In [10]:
import pandas as pd
import matplotlib.pyplot as plt
from sklearn.cluster import KMeans
from sklearn.mixture import GaussianMixture

In [15]:
df = pd.read_csv('clustering_gmm.csv')
print(df.shape)
df.head()


(500, 2)
Out[15]:
Weight Height
0 67.062924 176.086355
1 68.804094 178.388669
2 60.930863 170.284496
3 59.733843 168.691992
4 65.431230 173.763679

In [6]:
plt.figure(figsize=(7,7))
plt.scatter(df["Weight"], df["Height"])
plt.xlabel('Weight')
plt.ylabel('Height')
plt.title('Data Distribution')
plt.show()


As we can see, there are 4 clusters.

K-Means


In [16]:
kmeans = KMeans(n_clusters=4)
kmeans.fit(df)

#predictions from kmeans
pred = kmeans.predict(df)
df['cluster'] = pred

#plotting results
color=['orange','green','cyan', 'purple']
for k in range(0,4):
    data = df.loc[df["cluster"]==k]
    plt.scatter(data["Weight"],data["Height"],c=color[k])
plt.title('CLustering with K-Means')
plt.show()


GMMs


In [14]:
# reload the data
df = pd.read_csv('clustering_gmm.csv')

gmm = GaussianMixture(n_components=4)
gmm.fit(df)

#predictions from gmm
pred = gmm.predict(df)
df['cluster'] = pred
df.columns = ['Weight', 'Height', 'cluster']

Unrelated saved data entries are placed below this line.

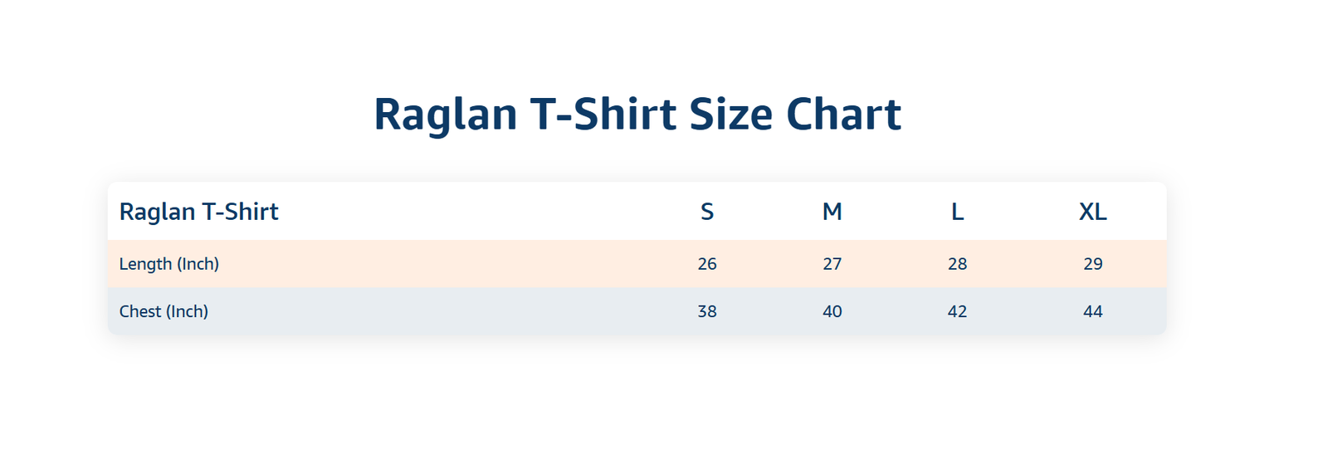Image resolution: width=1328 pixels, height=459 pixels.
Task: Click the XL size column header
Action: [1093, 212]
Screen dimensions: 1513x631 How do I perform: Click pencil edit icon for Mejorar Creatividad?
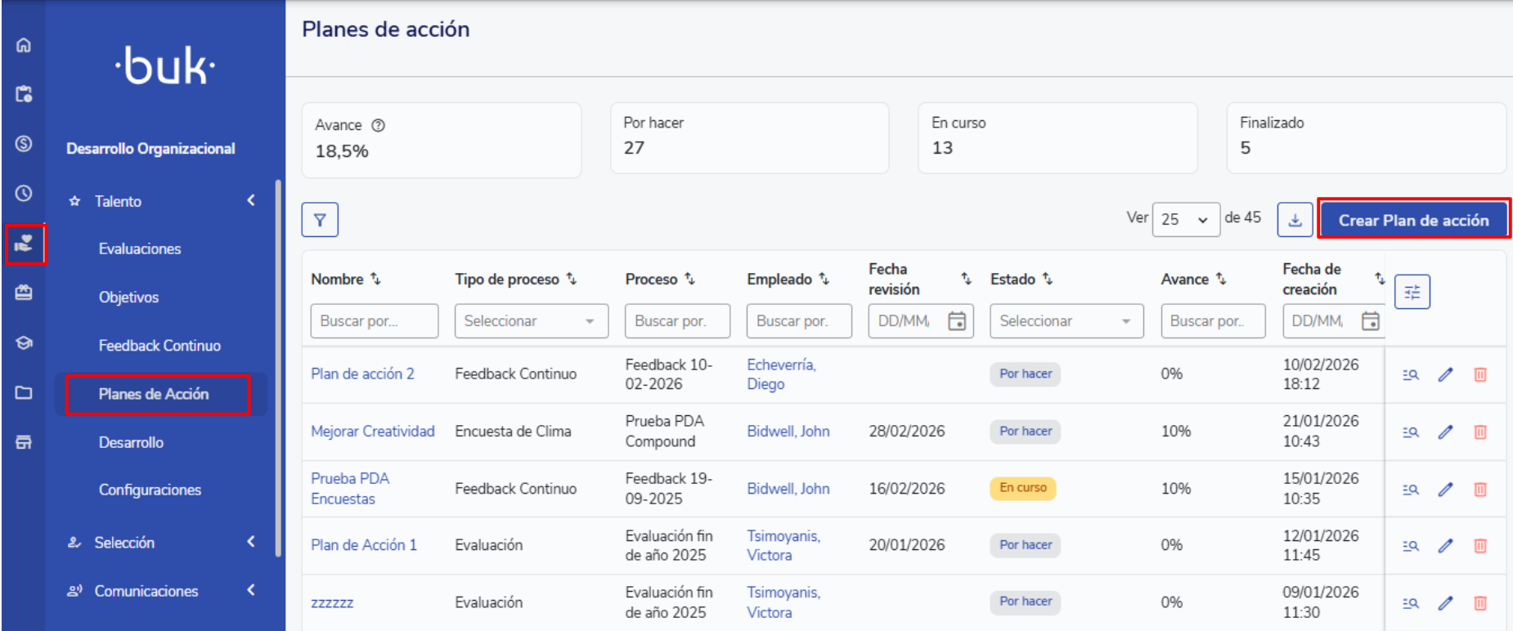pos(1445,432)
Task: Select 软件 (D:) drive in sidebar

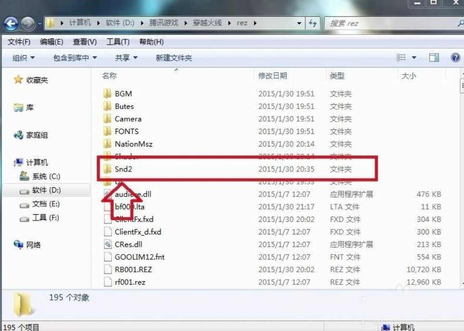Action: [46, 190]
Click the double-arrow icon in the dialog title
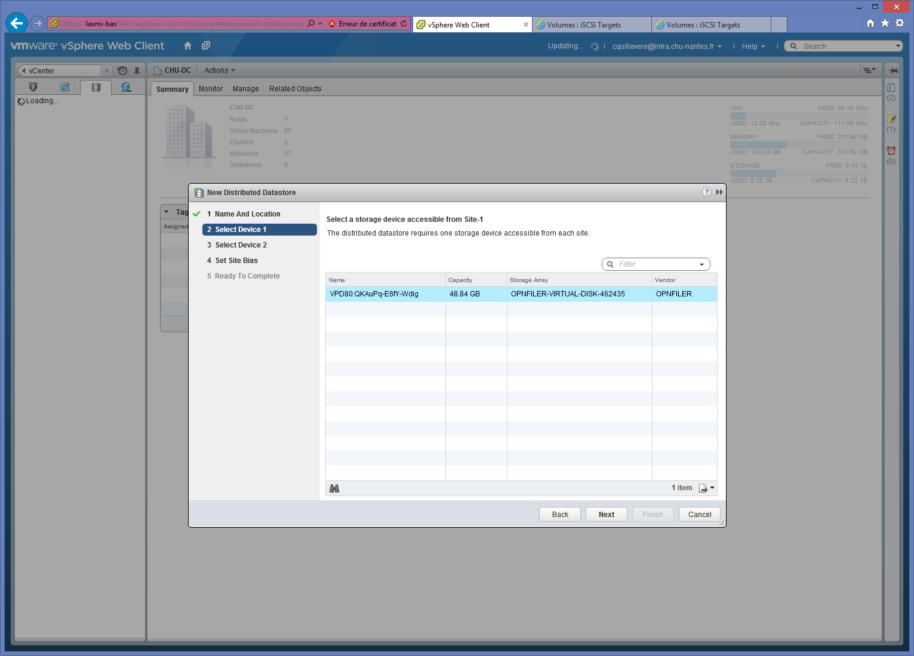The image size is (914, 656). point(719,192)
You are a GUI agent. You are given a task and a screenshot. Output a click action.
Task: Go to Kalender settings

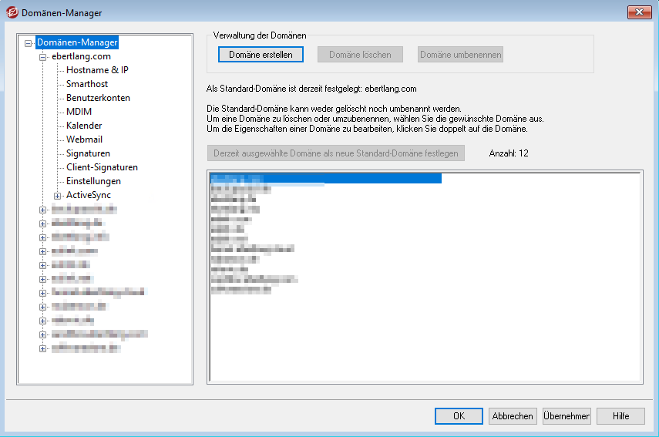pyautogui.click(x=84, y=126)
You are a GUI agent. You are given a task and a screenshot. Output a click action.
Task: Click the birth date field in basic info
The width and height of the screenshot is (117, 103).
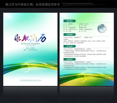tap(84, 24)
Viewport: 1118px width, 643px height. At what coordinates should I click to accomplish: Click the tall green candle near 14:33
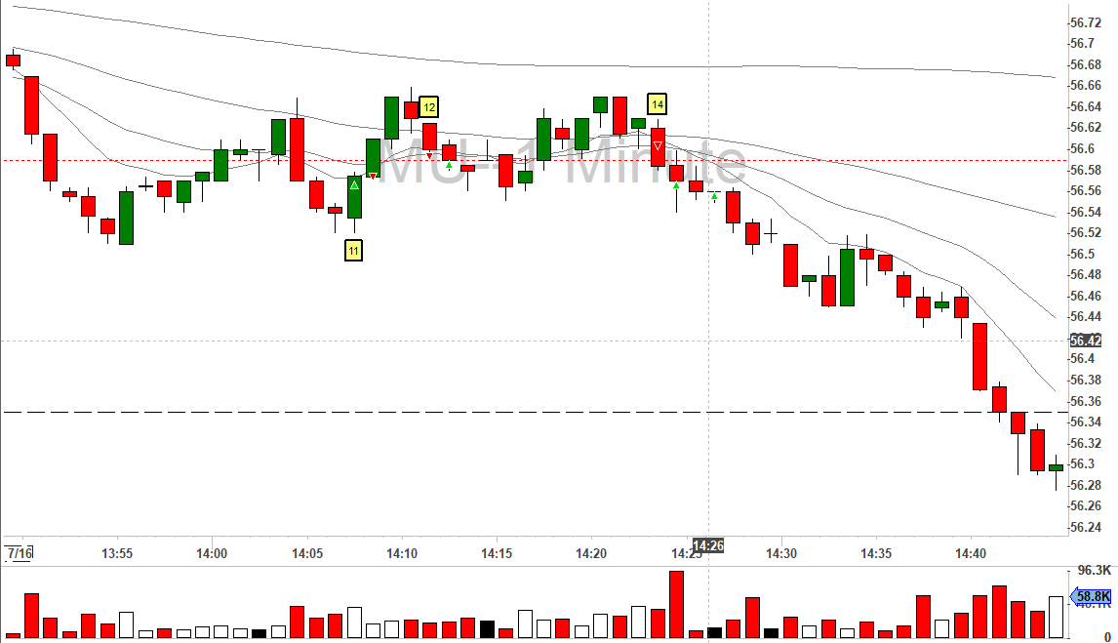point(847,277)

color=['orange','green','cyan', 'purple']
for k in range(0,4):
    data = df[df["cluster"]==k]
    plt.scatter(data["Weight"],data["Height"],c=color[k])
plt.title('Clustering with Gaussian Mixture Models')
plt.show()


In this data sample, distance method such as k-means may not be able to find the right clusters.